Big Data vs. Mechanical Sympathy

Welcome to the showdown!

In one corner, we have Big Data: the giant, lumbering juggernaut. He’s unstoppable, folks! Throw more data at ‘em, and he crunches right through it… as long as you keep paying your cloud bill.

In the other corner, we have Mechanical Sympathy: swift as a leopard, agile as an impala (not Apache Impala - that’s one of Big Data’s groupies). His strategy is to go with the flow, save his energy, and adapt, adapt, adapt!

Who is going to win? We’ll have to wait and see!

Big Data is a term that we are all familiar with. Starting with the seminal Map Reduce paper from Google in 2004, continuing with the release of Apache Hadoop in 2006, and reaching a fever pitch in the early 2010s, Big Data changed the way that we think about data processing.
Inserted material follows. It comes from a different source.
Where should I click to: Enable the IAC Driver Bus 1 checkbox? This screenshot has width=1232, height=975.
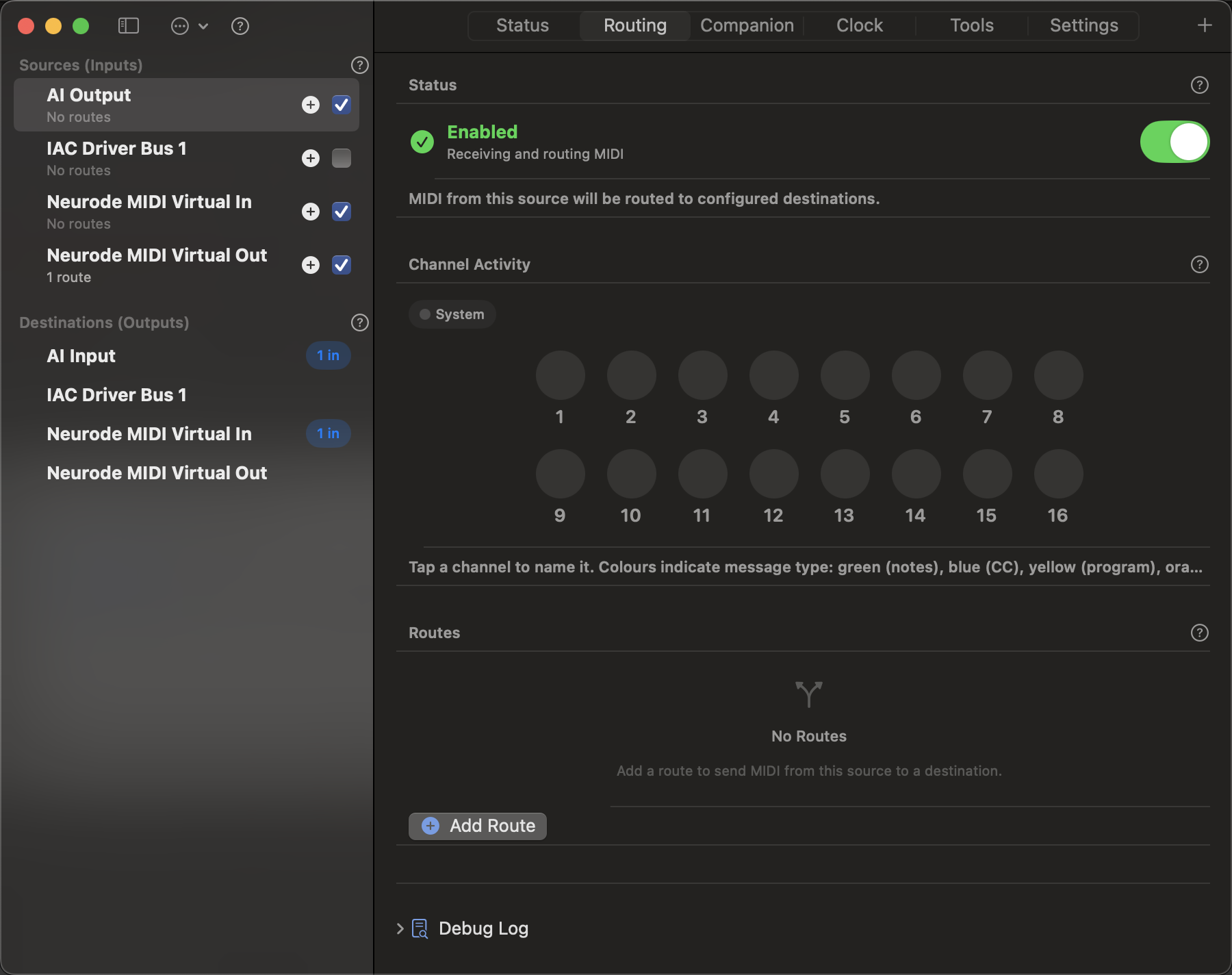[342, 158]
Data was no longer the domain of spreadsheets and SQL databases but of clusters, frameworks, and distributed systems. I do not want to downplay the significance of the Big Data movement. It enabled companies like Google, Facebook, and Twitter to exist. It changed the way that scientists could analyze particle collider experiments. To be fair, it changed the world.

Big Data: 1, Mechanical Sympathy: 0.

But here’s the deal. Most companies - even large enterprises and most internet startups - don’t operate at a scale that calls for big data. And there’s more: big data also means big overhead. For small data processing tasks, planning execution, spinning up compute resources, scheduling jobs, loading data, shuffling data across a network, and sometimes writing checkpoints means that queries are orders of magnitude slower. Most of us have pretty average data, but “Average Data” doesn’t pack a marketing punch.
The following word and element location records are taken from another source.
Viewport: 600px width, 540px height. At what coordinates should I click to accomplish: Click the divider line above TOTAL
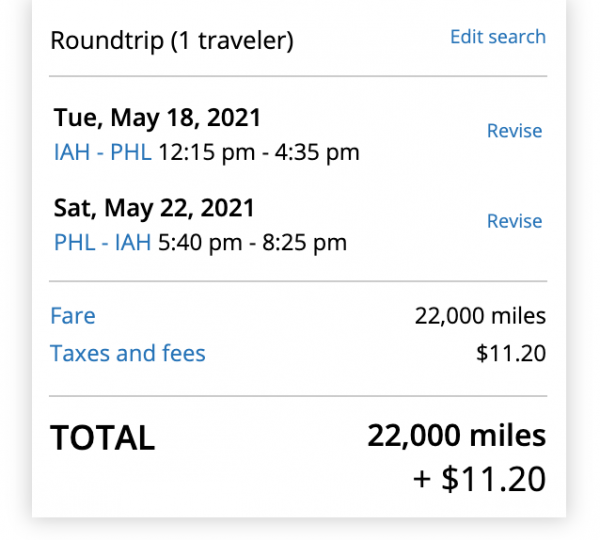coord(298,396)
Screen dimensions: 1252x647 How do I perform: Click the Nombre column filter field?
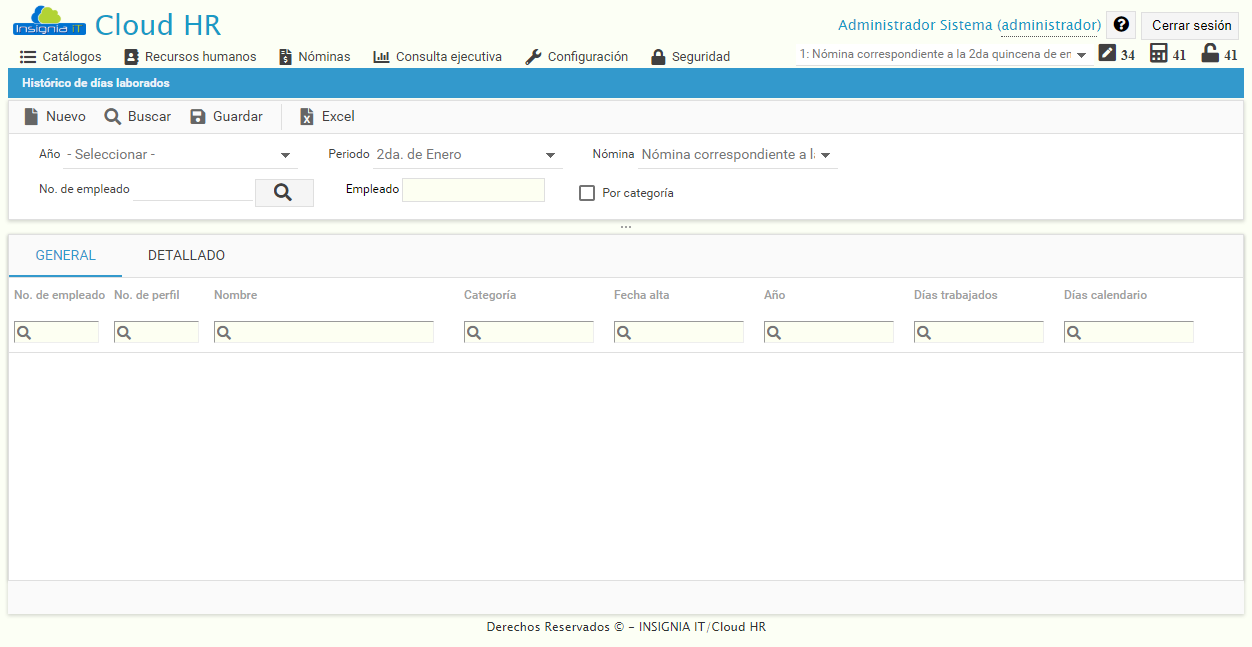point(323,331)
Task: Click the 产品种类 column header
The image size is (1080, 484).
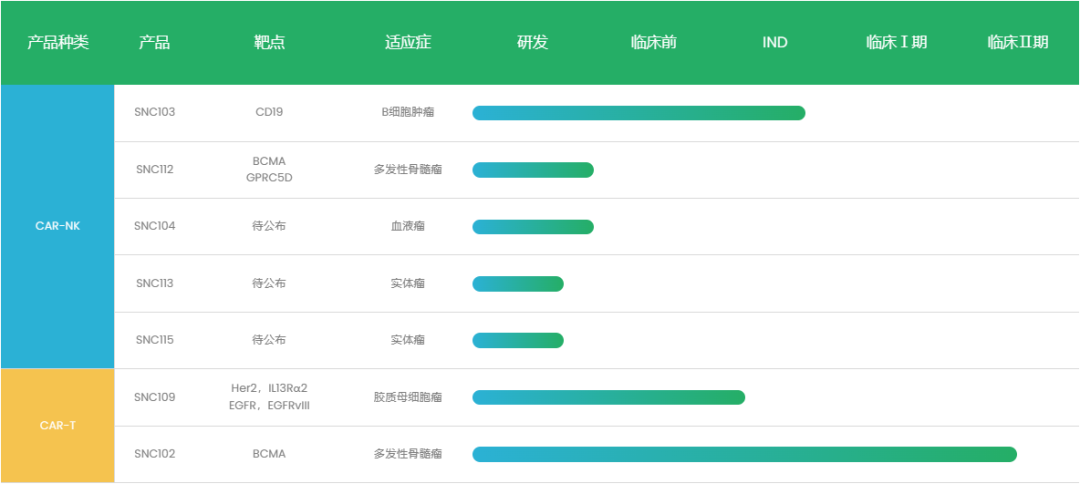Action: pyautogui.click(x=57, y=42)
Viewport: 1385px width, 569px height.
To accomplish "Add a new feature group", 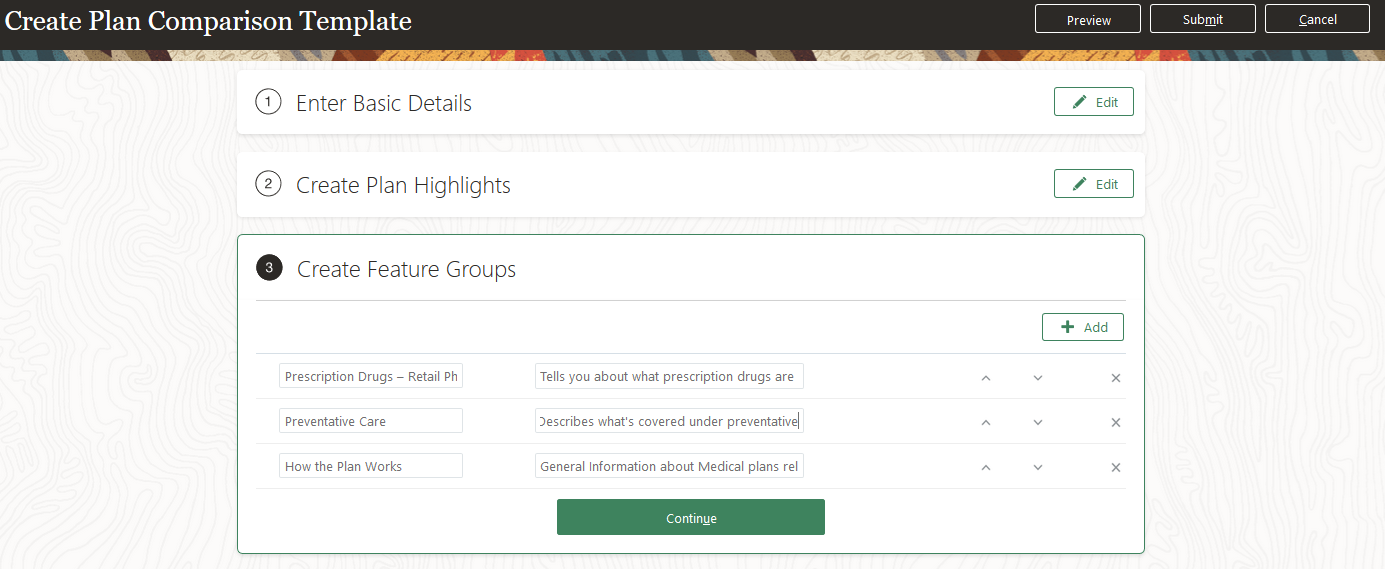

Enter: Mechanical Sympathy

What about mechanical sympathy? If this is your first time hearing that term, I don’t blame you. There are not any Hortonworks or Clouderas of mechanical sympathy out there. There are no big frameworks with tons of mindshare. So what is mechanical sympathy, and why do I think it may just be the next important thing in data?

Mechanical sympathy is the practice of understanding and working with the hardware such that the systems you produce are the most natural and efficient for the hardware to run. Rather than stacking abstractions on top of abstractions, we take a step back, take a step down, and figure out how to maximize these incredible machines on our desks, in our pockets, and in our data centers. To be clear, this does not mean everyone working with a computer must become an assembly programmer. By knowing more about how computers work and how data systems interact with them, we can start selecting more appropriate and efficient tools. Maybe we’ll still need Spark or Presto sometimes. But maybe we can get by with DuckDB another time. Instead of executing a query on a cluster of virtual machines running containers with a programming language VM and runtime to fetch data from a cloud object store, we could, you know, just run it on our laptop. Or phone. Or watch… maybe.

Big Data: 1, Mechanical Sympathy: 1.

The problem right now is that few quality tools that operate in harmony with our hardware. The past three-plus decades of software engineering have primarily focused on making code that is human-grokable (a Very Good Idea). However, we have done so at the expense of efficiency. Even though your computer today likely has at least 8 times the CPU cores running almost 20 times faster and with hundreds of times as much memory as your typical desktop in 1998, many applications are just as slow as they were on that old computer. As hardware has improved, we have met (or even outpaced) the improvements with costly abstractions.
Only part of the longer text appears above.